Storytelling is as old as human civilization. The best stories are ones that take root in the head and the heart, and resonate with the deepest parts of how we see ourselves. For thousands of generations stories are what connect us to each other.
In the 20th centuries, cynical and exploitative marketers realized a good story, like good gossip, could push people into thinking and feeling certain ways. Add in a few manipulative marketing techniques like scarcity or fear and you could create a nearly irresistible drive in your audience to consume. Many of us have evolved beyond this idea of exploitative marketing tied to a consumer culture.
Yet the power of story, and the necessity of marketing, remain.
When done well, storytelling can do a simple thing: connect a business to its audience through an authentic story. As mentioned, this can be engineered, by emotionally manipulating people to buy stuff they don’t really need. Or it can be done sincerely, illustrating where a business or organization is in alignment with its audiences’ values and helping them with their legitimate needs.
THREE Reasons YOU Need a Strong Story
1. A clearly communicated story allows your marketing to have soul and depth.
A clever ad or a clever ad agency isn’t enough. The story the companies I work with are deeper stories about service, connection, truth, and education. But grand ideas and vision need to be rooted in a story of some kind, a trajectory that allows the reader to become enrolled in the larger vision.
This is as true for established companies as it is for those seeking funding — after all, what else do you bring to investors but a story of what might be?
Businesses should invest in developing a clear story. It creates a blueprint to organize a brand, so the brand isn’t scattered and random. This fuels the marketing and content strategy, so that every piece has an intention that feeds and supports the larger vision of the company.

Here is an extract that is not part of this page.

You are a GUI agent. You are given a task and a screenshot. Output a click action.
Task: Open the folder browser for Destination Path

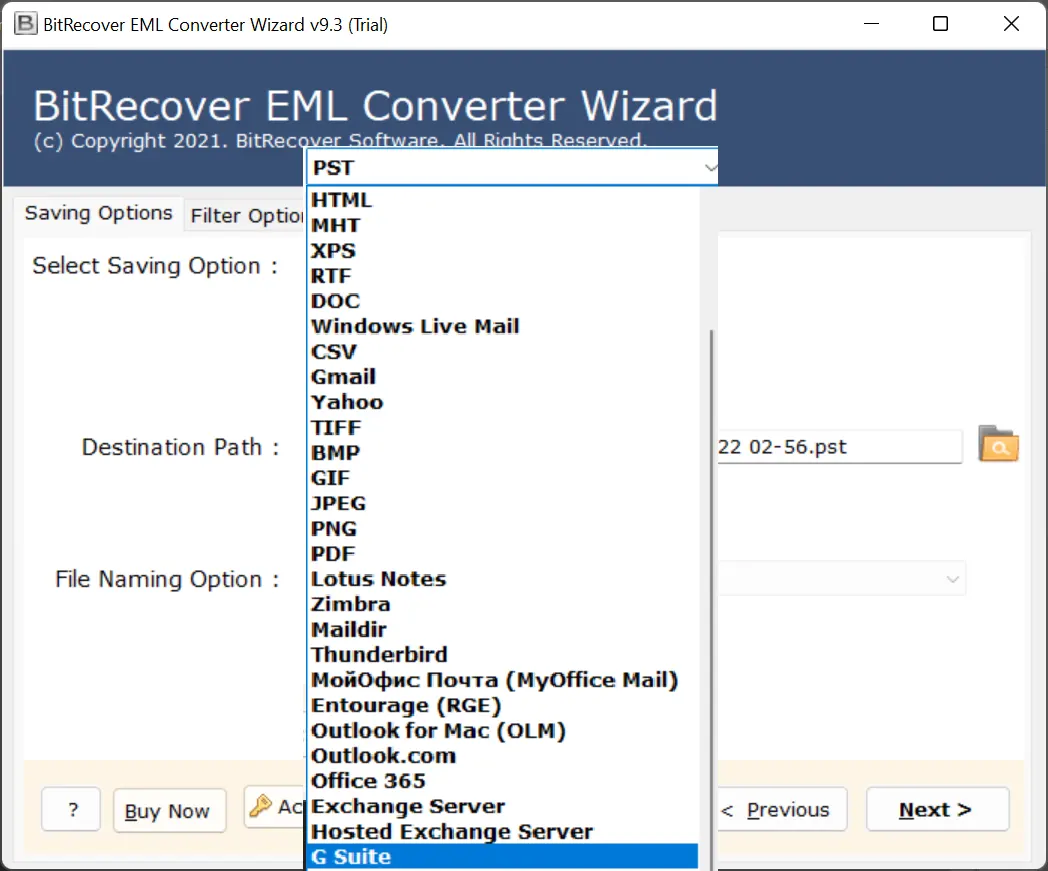point(998,447)
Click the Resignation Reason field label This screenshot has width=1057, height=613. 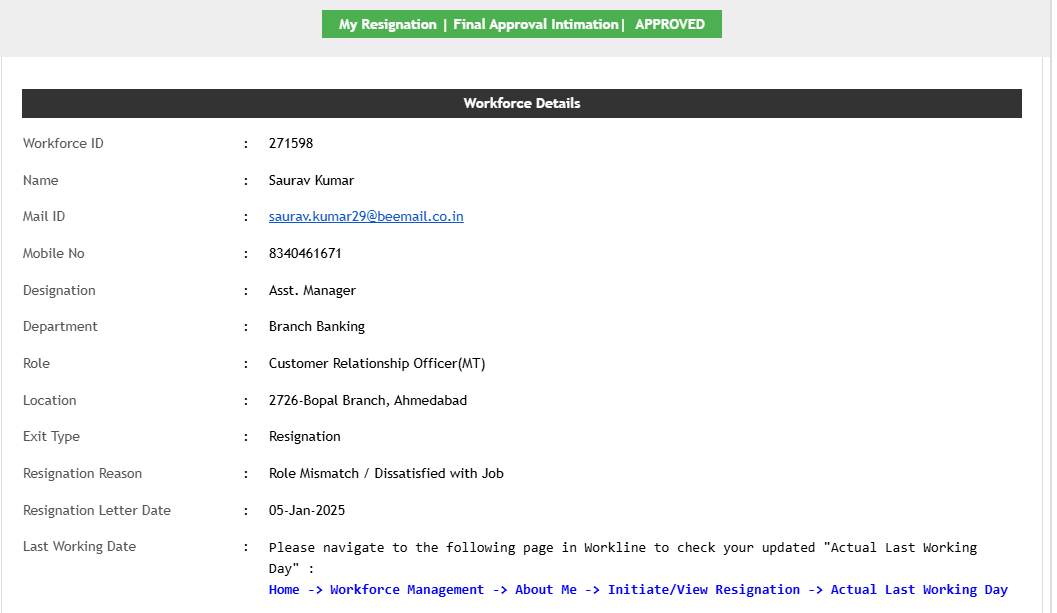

Another advantage is a brand story forces a company to figure out how it wants to be seen by the outside world — and see if that’s realistic. Big Pharma, for instance, has spent many years bombarding us with endless drug ads. And because their actions show us they care more about profit than about health — and have no other story to tell — “the pharmaceutical industry is now the most poorly regarded industry in Americans' eyes, ranking last on a list of 25 industries that Gallup tests annually.” (see Big Pharma Sinks to the Bottom of U.S. Industry Ratings)
2. Heartfelt storytelling is tied to heartfelt companies
Many of the most successful companies in the world have moving stories behind them. There’s a reason that Steve Jobs, Elon Musk, and Martha Stewart are household names intimately tied to the companies they created. (The satirical Onion said it best on Steve Jobs: Last American Who Knew What The Fuck He Was Doing Dies.)
These companies are tapped into something bigger than just selling shit. Even if we’re not creating the next Apple we can still ask a simple question: do you want your company to be a product/service, or a vision that inspires your audience?
I know which one I prefer.
But it’s not just me. The most empathetic (read: heartfelt) companies are also the best storytellers, and happen to be the most profitable. The Global Empathy Index shows the most profitable and fastest growing in the world companies have, in one way or another, some kind of soul — or are at least as perceived as having one. (Johnson and Johnson made this list in 2015, yet their involvement in the opioid crisis and the recent $572 million dollar fine against them aren’t going to do them any favors.)
3. Storytelling helps you stand out
Humans are odd creatures. Even at the highest levels, decision-making is much more emotional than it is logical. A good story gives someone an emotional reason to connect with your brand, no matter if that’s to choose to take the kids to Disney instead of Six-Flags, to use Kajabi over Rozuku, or to buy another Apple instead of a much cheaper and more powerful PC.
If you’re a coach, or a CEO, or a yoga teacher — well, so what? Why should I care about what it is you’re doing?
Storytelling helps me make sense of your world and communicates your values and beliefs. If you don’t have a story, well, then you are your service or product. A good story makes us think and feel a certain way, which Harley-Davidson, Nike, and Coca-Cola know very well.
We can do better than strong stories driving us to buy shit we don’t really need.